=== Section Start ===

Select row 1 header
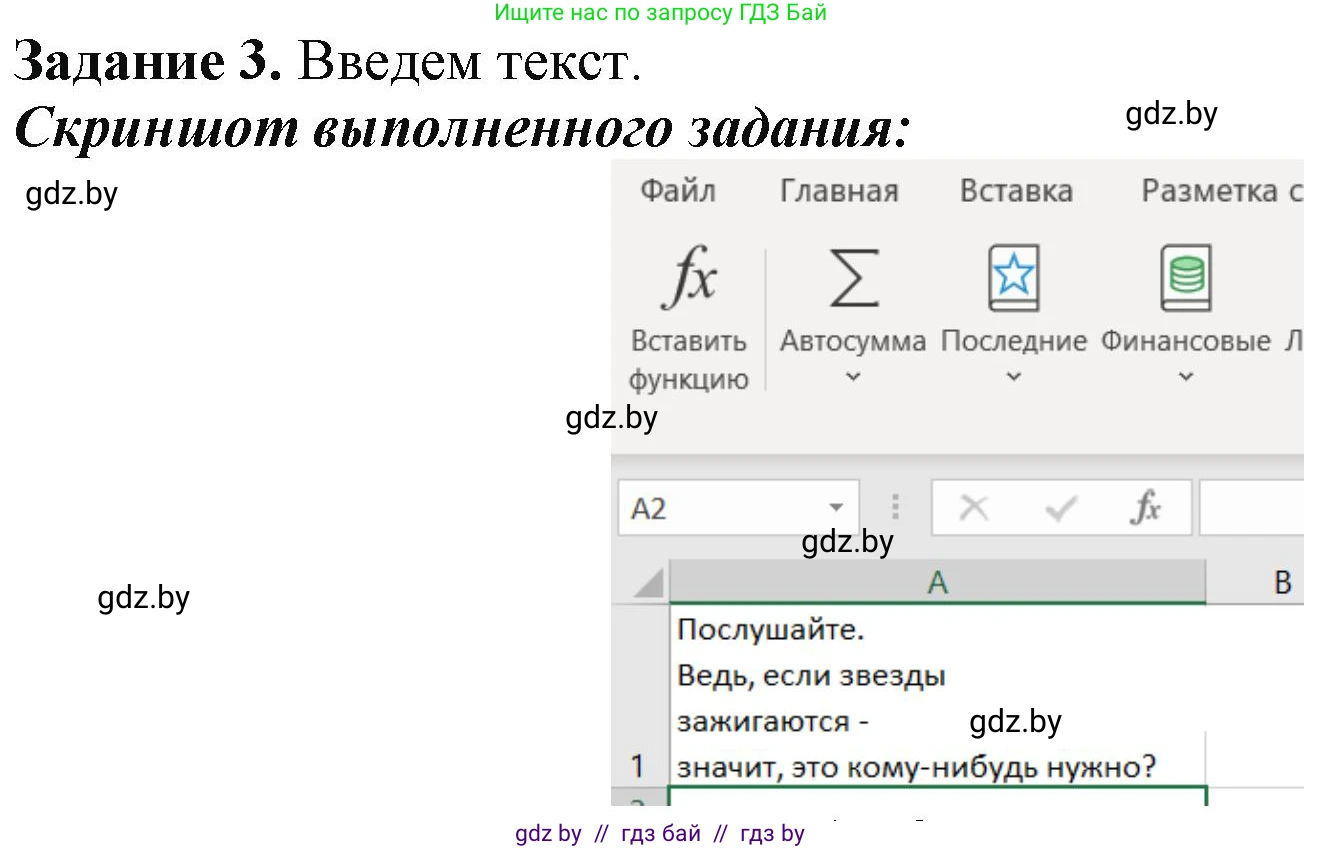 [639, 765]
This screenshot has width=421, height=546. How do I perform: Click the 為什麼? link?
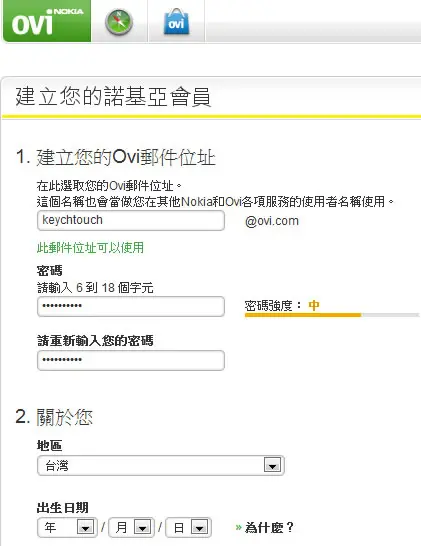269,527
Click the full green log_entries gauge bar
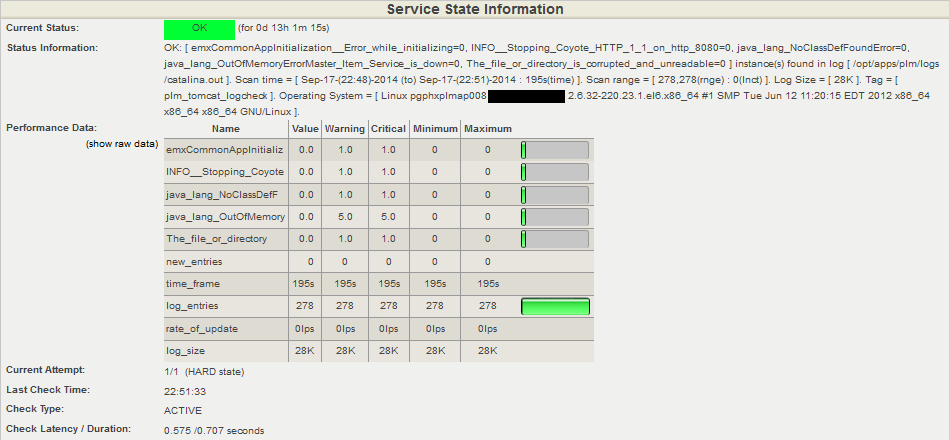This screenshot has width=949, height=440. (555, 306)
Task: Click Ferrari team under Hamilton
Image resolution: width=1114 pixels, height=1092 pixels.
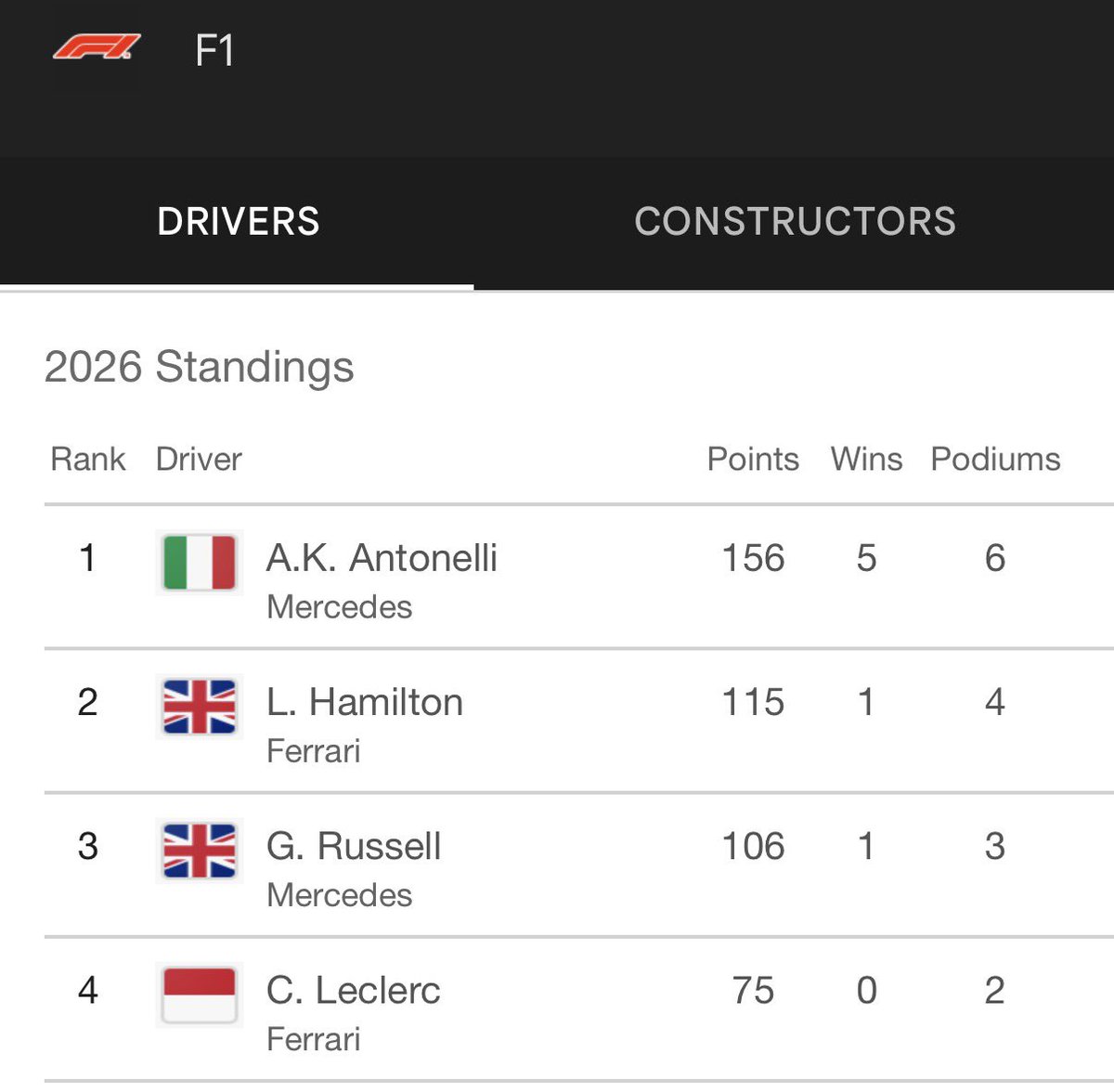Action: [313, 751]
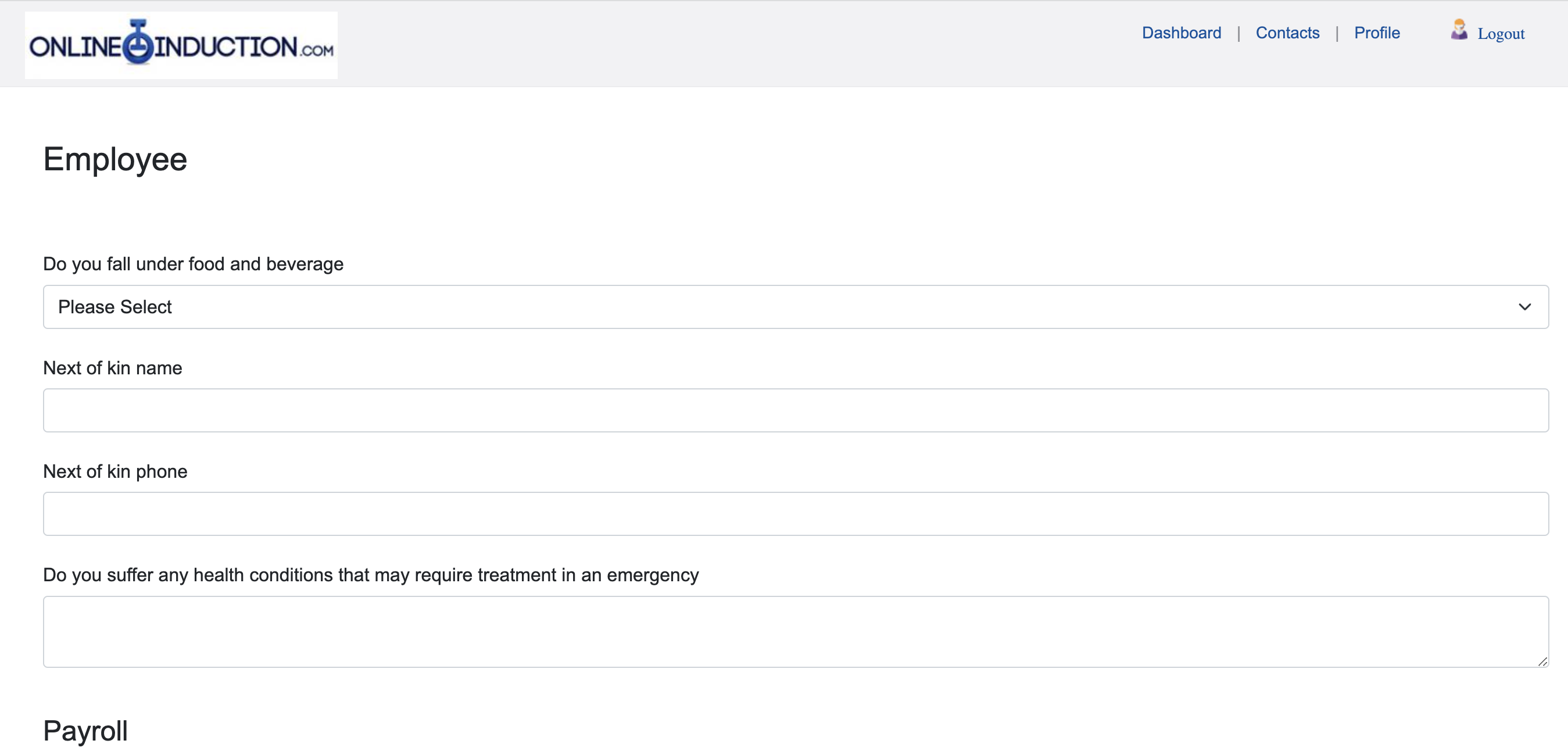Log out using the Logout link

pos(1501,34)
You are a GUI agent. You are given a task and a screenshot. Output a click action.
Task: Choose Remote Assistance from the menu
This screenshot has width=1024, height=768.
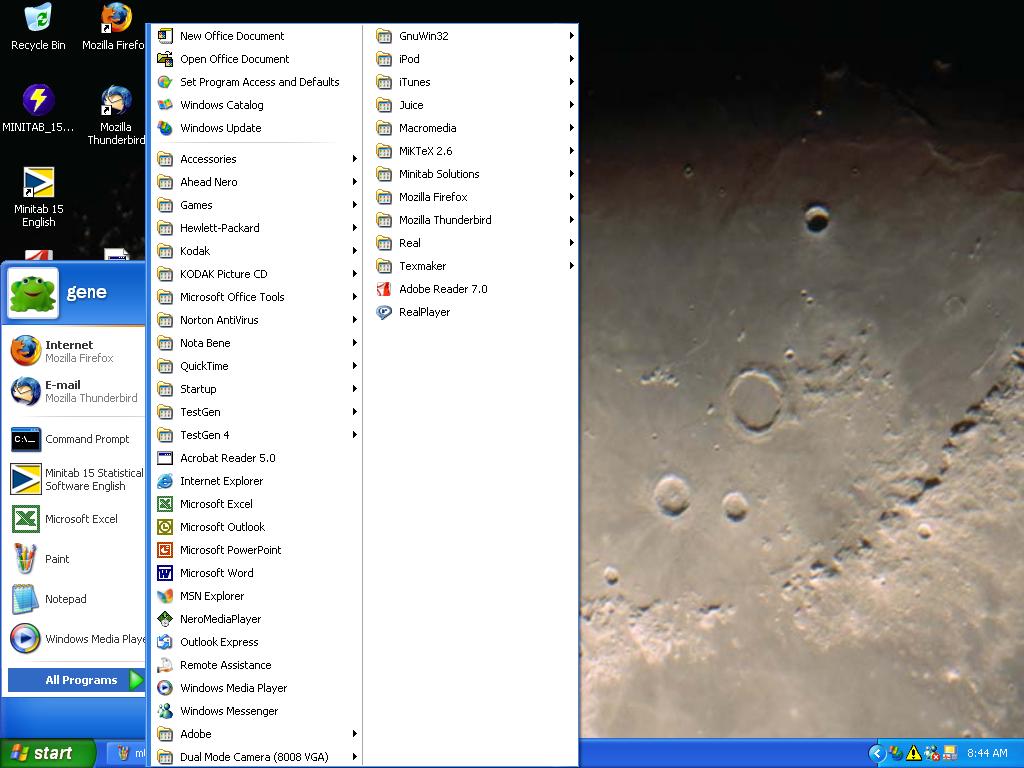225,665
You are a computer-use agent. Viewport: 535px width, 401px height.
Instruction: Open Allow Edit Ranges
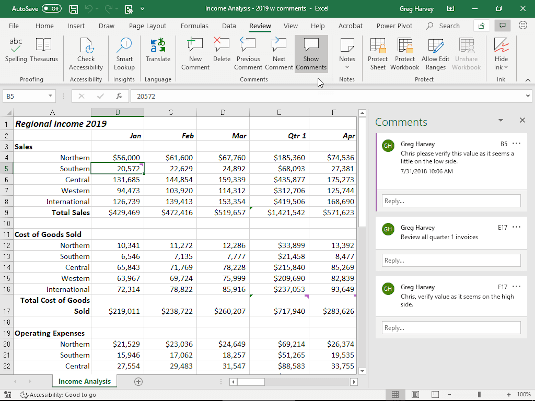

=== Section End ===

Instructions for the task
Only the text of the entries belongs in the answer, copied exactly; the pictures stay out.

Your solution
Select row 1 header
 [639, 765]
This screenshot has width=421, height=546. How do I perform: Click the 為什麼? link?
269,527
Click the full green log_entries gauge bar
This screenshot has width=949, height=440. (555, 306)
Task: Click Ferrari team under Hamilton
Image resolution: width=1114 pixels, height=1092 pixels.
Action: [313, 751]
Log out using the Logout link

pos(1501,34)
You are a GUI agent. You are given a task and a screenshot. Output a click action.
Task: Choose Remote Assistance from the menu
This screenshot has width=1024, height=768.
225,665
You are a computer-use agent. Viewport: 535px width, 401px height.
Instruction: Open Allow Edit Ranges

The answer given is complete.